President Donald Trump thinks solar installations are “ugly as hell,” that “the wind is bullshit,” and that coal is “beautiful” and “clean.” He promised on the campaign trail to “drill, baby, drill.” He declared a national energy emergency the day he took office. And last week, in signing the One Big Beautiful Bill Act, he slashed support for clean energy while ordering at least 30 sales of leases for oil and gas exploration in the “Gulf of America.”
So you can only imagine what’s happened to stocks of clean energy companies. Then again, maybe you can’t. Because since Trump took office, clean energy stocks are up, while stocks of oil and gas explorers are down.
That is surprising, to say the least.

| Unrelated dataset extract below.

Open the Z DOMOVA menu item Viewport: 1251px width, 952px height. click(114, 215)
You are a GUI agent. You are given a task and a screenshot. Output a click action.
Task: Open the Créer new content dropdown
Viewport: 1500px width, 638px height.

Investors would have made a killing if they had seen it coming. John Authers, the great Bloomberg columnist, wrote last week that shorting drillers and buying renewables in the first half of 2025 would have earned a 60 percent return for Hindsight Capital, his fictitious hedge fund that invests “with the benefit of knowing what will occur.” Even in hindsight, what’s happened is hard to grasp. The One Big Beautiful Bill Act scales back tax breaks for clean energy that were put in place by Joe Biden’s administration. Among other things, it speeds up phaseouts of some renewable energy credits and shortens deadlines for projects to qualify. Tax credits for electric vehicles will end this year instead of in 2032.
Researchers at Princeton University’s Zero-carbon Energy systems Research and Optimization Laboratory (ZERO) Lab calculated that the law will decrease clean electricity generation in 2035 by “more than the entire contribution of nuclear or coal to our electricity supply today.” The law is also not helping Americans in the race for artificial intelligence leadership; AI needs a lot of electrical current, and electricity prices are likely to rise as a result of the new law. “The preceding Biden administration bill was called the Inflation Reduction Act; this one would be better named the Inflation Promotion Act,” wrote David Goldwyn and Andrea Clabough of the energy consulting firm Goldwyn Global Strategies, LLC in a commentary last week.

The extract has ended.